Because we forgot, we're tempted to revisit the mistakes of the past, but because institutions are sticky... In each time in each of these conflicts, liberalism has the advantage. It doesn't mean liberalism will always win, but it means that it has a natural advantage, because it's just the best.
Smith: I don't know. I definitely think that we are seeing another fluctuation. We are seeing people revisiting the totalitarian and authoritarian ideas of the past, especially fascism. I think communism, you're seeing there's a few people who want to revisit it. There's this scattered, ragged, leftist internationale that supported Hugo Chávez and then a few like Corbyn, Mélenchon, and all these guys and Syriza, I guess, in Greece. They're pretty tattered and scattered, to be perfectly honest. Really, what people are revisiting is fascism, because fascism got dunked on very quickly and very decisively and hard in the 1940s. It was a little flash in the pan. But if you look back on it, fascism was a much bigger threat, in some ways, than communism. Communism was a threat because people didn't immediately realize that it failed, and so in the meantime, they could do some horrible, nightmarish things, but in the long run, its inherent contradictions and weaknesses made it unlikely to survive.
Smith: Fascism, on the other hand, was much more viable, because it combined corporatism, maybe it wasn't exactly economically optimal, but it combined a pretty effective economic corporatism with this ethnonationalism and stuff. So, fascism was probably a little more naturally durable than communism and that's why its defeat… we didn't just wait for it and soft kill it by letting it kill itself, we had to hard kill it by just punching in the head until it died, or didn't die, but slithered back under its rock for another 70 years or something. But I believe fascism is an eternal recurring delusion in the human race and humans will long for this exclusive ethnonationalism combined with strongman leaders who will make the world the way it used to be and blah, blah, blah, blah, blah. I think it's a recurring impulse. I think that it is now, Xi Jinping's regime, Vladimir Putin's regime, and the kind of regime that the Donald Trump supporters would like to create in America are all recognizably fascist, not communist, they are fascist, or fascist-derived, they're recapitulating.

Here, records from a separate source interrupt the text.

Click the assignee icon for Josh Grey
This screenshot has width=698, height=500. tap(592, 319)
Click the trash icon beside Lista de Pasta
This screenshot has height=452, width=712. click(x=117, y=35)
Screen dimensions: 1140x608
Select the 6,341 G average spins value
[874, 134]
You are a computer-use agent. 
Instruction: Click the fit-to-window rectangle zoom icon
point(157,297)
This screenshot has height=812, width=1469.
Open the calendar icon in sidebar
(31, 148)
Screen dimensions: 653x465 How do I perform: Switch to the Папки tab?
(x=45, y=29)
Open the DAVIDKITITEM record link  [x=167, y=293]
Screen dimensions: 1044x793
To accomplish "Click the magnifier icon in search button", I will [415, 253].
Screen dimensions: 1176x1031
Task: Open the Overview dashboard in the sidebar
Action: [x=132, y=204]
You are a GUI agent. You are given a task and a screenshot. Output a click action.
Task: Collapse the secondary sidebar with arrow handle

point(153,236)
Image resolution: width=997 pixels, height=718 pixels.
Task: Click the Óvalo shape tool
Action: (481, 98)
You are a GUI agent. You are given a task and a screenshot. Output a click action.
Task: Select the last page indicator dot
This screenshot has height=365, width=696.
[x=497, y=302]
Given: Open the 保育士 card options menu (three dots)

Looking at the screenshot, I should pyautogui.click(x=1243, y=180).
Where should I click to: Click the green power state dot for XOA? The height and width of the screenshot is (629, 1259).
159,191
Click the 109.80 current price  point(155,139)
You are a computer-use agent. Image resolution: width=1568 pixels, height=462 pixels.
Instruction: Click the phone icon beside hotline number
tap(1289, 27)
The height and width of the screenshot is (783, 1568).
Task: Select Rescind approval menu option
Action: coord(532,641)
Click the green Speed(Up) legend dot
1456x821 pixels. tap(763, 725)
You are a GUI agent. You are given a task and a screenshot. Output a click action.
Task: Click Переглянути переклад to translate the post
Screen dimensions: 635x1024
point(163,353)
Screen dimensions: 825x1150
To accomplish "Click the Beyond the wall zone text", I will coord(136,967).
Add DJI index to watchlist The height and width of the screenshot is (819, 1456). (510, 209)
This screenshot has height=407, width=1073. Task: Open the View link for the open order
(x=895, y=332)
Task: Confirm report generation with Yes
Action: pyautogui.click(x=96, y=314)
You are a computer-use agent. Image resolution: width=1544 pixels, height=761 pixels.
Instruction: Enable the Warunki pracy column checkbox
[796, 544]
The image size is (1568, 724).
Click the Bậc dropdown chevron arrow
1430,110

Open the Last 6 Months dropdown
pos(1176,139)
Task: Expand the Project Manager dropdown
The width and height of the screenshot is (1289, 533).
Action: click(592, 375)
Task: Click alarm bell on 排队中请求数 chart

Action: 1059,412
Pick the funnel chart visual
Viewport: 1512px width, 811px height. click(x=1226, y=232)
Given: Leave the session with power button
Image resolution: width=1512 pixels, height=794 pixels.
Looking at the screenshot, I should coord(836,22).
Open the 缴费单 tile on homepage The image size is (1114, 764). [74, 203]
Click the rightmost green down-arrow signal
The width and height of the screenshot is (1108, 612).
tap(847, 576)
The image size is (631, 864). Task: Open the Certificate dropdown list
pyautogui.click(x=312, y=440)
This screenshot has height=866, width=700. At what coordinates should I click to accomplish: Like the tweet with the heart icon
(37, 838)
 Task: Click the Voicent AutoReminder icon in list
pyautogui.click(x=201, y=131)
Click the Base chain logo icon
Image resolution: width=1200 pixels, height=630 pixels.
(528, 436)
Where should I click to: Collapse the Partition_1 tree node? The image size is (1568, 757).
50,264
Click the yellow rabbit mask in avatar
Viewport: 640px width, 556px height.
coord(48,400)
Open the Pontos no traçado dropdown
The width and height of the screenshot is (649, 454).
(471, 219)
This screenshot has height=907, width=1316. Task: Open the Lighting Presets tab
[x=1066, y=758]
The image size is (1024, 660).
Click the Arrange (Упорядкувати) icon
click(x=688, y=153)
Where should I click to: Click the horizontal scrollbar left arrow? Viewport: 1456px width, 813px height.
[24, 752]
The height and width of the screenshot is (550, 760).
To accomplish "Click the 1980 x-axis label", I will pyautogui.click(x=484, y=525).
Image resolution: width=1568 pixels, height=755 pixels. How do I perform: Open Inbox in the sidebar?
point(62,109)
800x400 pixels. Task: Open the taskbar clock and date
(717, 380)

Smith: Whether or not they're reading Carl Schmitt, some are, some aren't, whether or not they are actually taking ideas from the actual Nazis or Mussolini or whoever, or Franco, any of these guys, whether or not they are, they're recapitulating or reinventing many of the same ideas. The idea is that that only ethnic homogeneity will bring peace to a society, the idea that corporations should be quasi-independent arms of the government, the idea that the international sphere should be one not of fixed borders and balance of power or liberal rules or any of those things, but instead should just be a pure contest of empires. You conquer as much as you can and the winners win and the losers lose, and the winning empires represent superior races. You prove that you're great by conquering, defeating. All these ideas are very fascist and they're all being recapitulated, in some form, by some of the rightest dissidents in America and a couple other places in the West, but the ruling regimes in Russia and China. That's scary and that's worrying, but maybe this is just part of the oscillatory process we have to go through.
Beckworth: I was going to say, so going back to your Hodrick-Prescott framing of this issue. So, if I step back and I look at my trend and I look at my cyclicality around that trend, the trend for liberalism, for freedom, in general, if I'm looking at it, am I seeing an upward trend, maybe gradually upward, but still positive on the trend side?
Smith: I think so.
Beckworth: So, the cyclicality is the fascism that reoccurs?
Smith: Right, fascism, and I think communism will be back. I think it's a little too soon after the Cold War, but I think that we're going to see class resentments are real. People get upset over inequality, not just because of material inequality, but because of inequality of status. When rich people are hidden and you never see them and they're just in their mansions in the Hamptons or whatever, that's different than when tech billionaires go on Twitter and suddenly, you're mixing it up with them in their replies.
Beckworth: Elon Musk.
Smith: Right. At the same time, you know that these people have infinitely more money than you do and maybe that you resent that because you disagree with them politically or you don't like them personally or you're just resentful, because “I went to college and I'm white, too, so I deserve as much as you,” which I think is an unappreciated motivation of a lot of the more hardcore Bernie leftists.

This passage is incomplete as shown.